By Dr. John Gille, Jean-François G. Gille, former theoretical physicist, University of Marseilles, France
Thursday, October 6th, 1988, 0645 a.m.:
We arrive, my female companion Elaine A. and I, in Albuquerque, New Mexico, USA, after eighteen hours on the Grey Hound.
Elaine A. is a registered nurse from Paris, France.
She had worked in New York, New York during her twenties, enough time to acquire U.S. citizenship.
I am merely holder of a Green Card since 1986.
Friday, October 7:
I have a short phone conversation with Gabriel Valdez*.
Gabriel Valdez, or rather ‘Gabe’ is a policeman of the State of New Mexico.

At this time he is in charge of the Bureau of Indian Affairs in the little town (I’d call it a village) of Dulce, a community in the most northern part of the State, quite close to the New Mexico/Colorado State line.
Mr.
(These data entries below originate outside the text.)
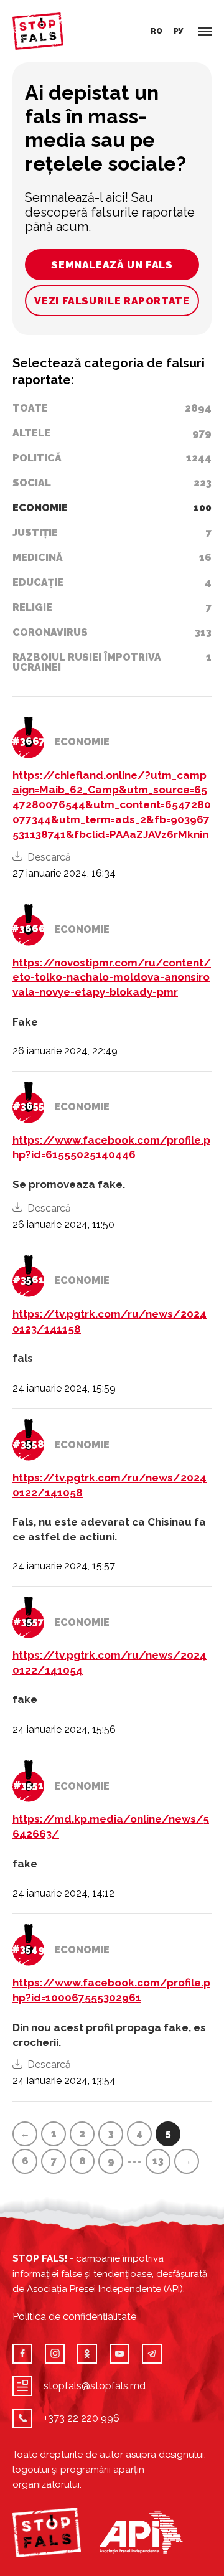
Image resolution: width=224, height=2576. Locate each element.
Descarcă (49, 857)
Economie (82, 742)
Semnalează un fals (112, 265)
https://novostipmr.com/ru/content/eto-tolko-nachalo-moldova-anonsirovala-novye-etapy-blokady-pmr (111, 977)
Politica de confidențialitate (74, 2317)
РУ (179, 31)
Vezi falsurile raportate (111, 301)
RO (156, 31)
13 (158, 2161)
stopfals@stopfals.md (95, 2386)
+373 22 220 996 (81, 2418)
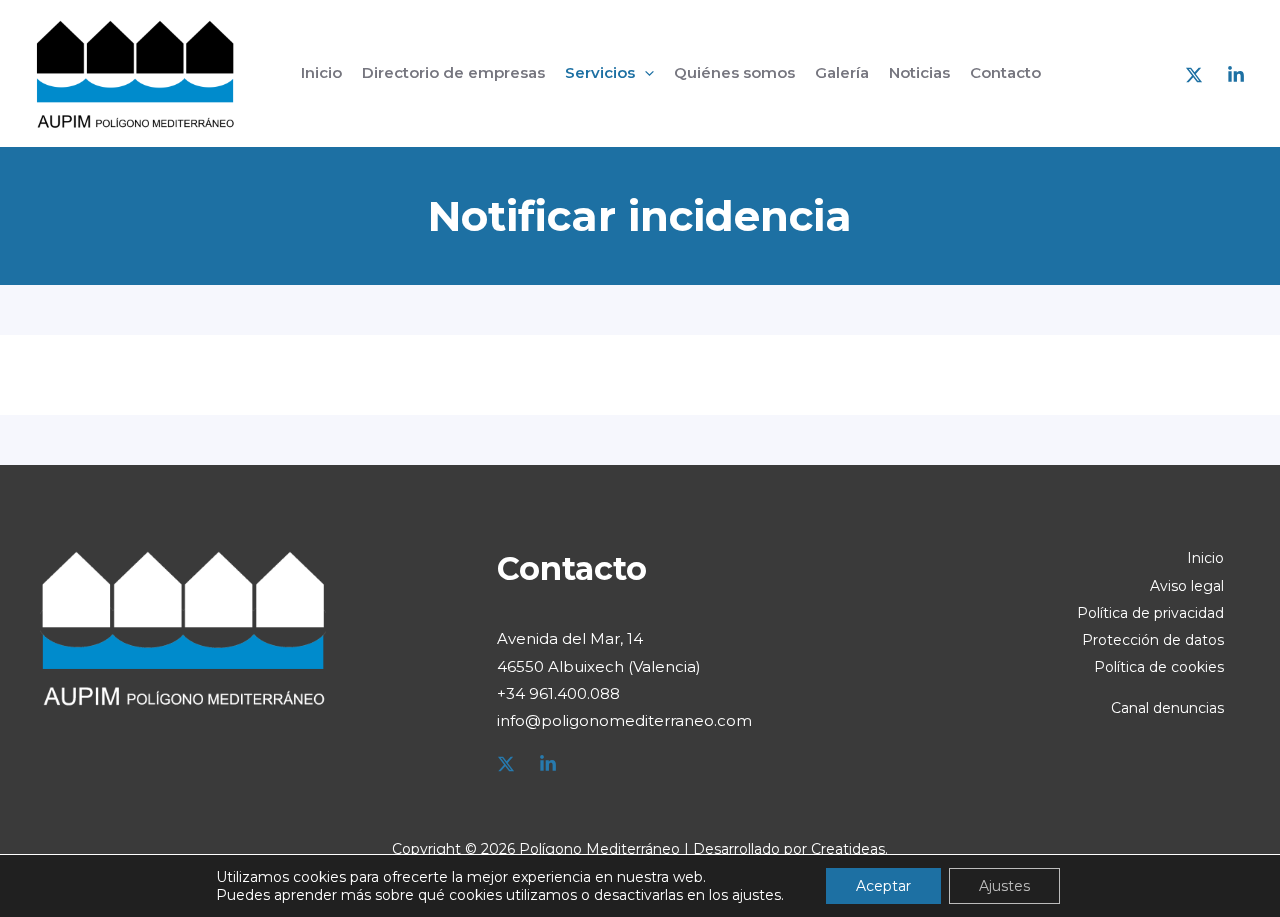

Valdez invites me to go there and see him without delay.
I had previously obtained Valdez phone number through William Steinman* (he wrote UFO Crash at Aztec, a book I had read a number of times.
Some ufologists did not take that book seriously – and I personally would not vouch for the reality of the ‘Aztec Crash’ itself – but I was interested and moved by the story about Paul F. Bennewitz*, of whom I heard for the first time in Steinman’s book).
I had recently received in France, where I lived, a few pages called ‘The Dulce papers’. I had translated into French the John Lear Statement [1].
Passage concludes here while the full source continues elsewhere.